Prosto z mostu

Kroniki praskie


Europa sięga tam, dokąd doszły rzymskie legiony. Tak wiele lat temu wyjaśniał nam fatalną jakość polskich kolei profesor Aleksander Krawczuk, spóźniwszy się na wykład, na który miał dotrzeć pociągiem z Krakowa. Byłem niedawno w Pradze, stolicy kraju znajdującego się za linią gór, do których doszli legioniści, i po raz kolejny przekonałem się, że profesor miał rację.

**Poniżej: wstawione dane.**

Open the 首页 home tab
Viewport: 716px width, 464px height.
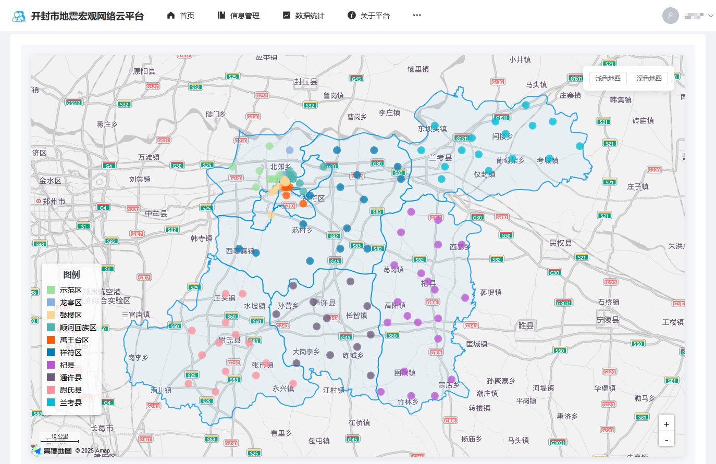coord(180,16)
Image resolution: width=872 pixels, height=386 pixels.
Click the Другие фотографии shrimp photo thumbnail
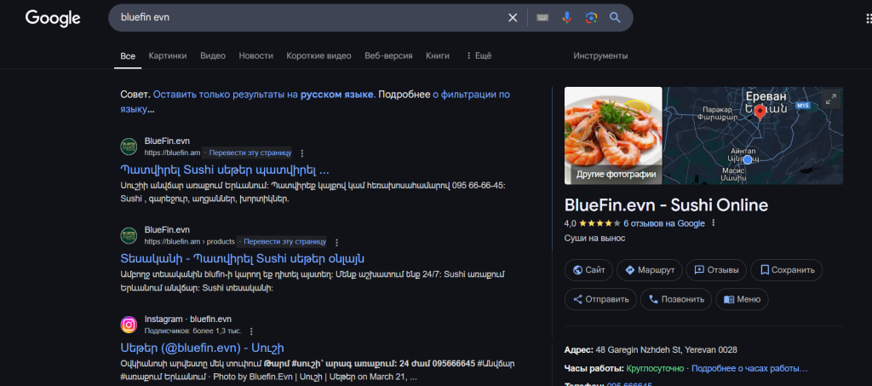[x=613, y=135]
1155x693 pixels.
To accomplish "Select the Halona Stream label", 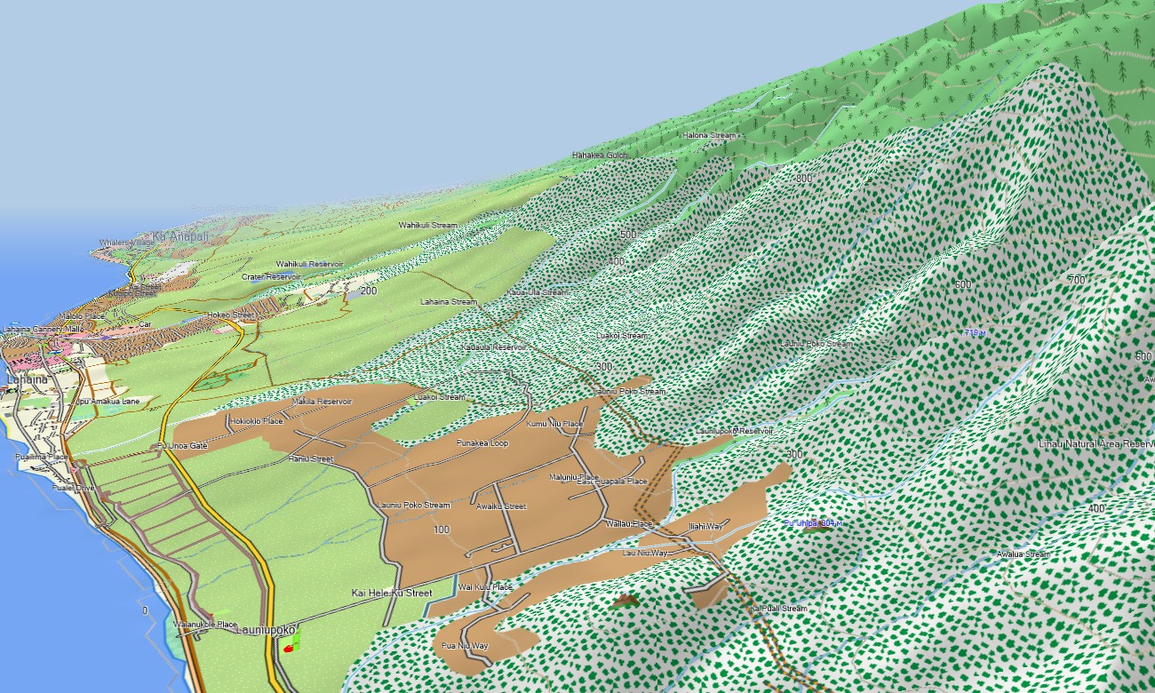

Po tamtej stronie rubieży cesarstwa świat jest inny. Może praska architektura jest ładniejsza, może nie; znam w Warszawie miejsca tak piękne, że nie uświadczysz ich nigdzie indziej. Ale czeskie miasto wygląda po prostu inaczej. Z grubsza tak, jak Paryż, Wiedeń czy Bruksela. Po pierwsze, jest czysto. Nie, żeby wszystkie elewacje były wypucowane. Po prostu nie ma na nich tzw. graffiti, przynajmniej w śródmieściu, a na jezdniach, chodnikach i trawnikach nie ma śmieci. Po drugie, miasto nie jest zasłonięte billboardami. To nie znaczy, że billboardów nie ma. Można się na nie natknąć w ilościach nie budzących reklamowstrętu, częściej zresztą jest to reklama społeczna niż komercyjna. Trzecia obserwacja, która w zdumienie wprawia przybysza zza gór, dotyczy chodników. Nie ma na nich samochodów. Niezależnie od tego, czy chodnik ma metr czy pięć metrów, czy krawężnik jest wysoki czy niski, wszyscy kierowcy parkują karnie wzdłuż jego linii. Brak miejsca - trudno, jedziemy dalej. Żadnej ułańskiej fantazji...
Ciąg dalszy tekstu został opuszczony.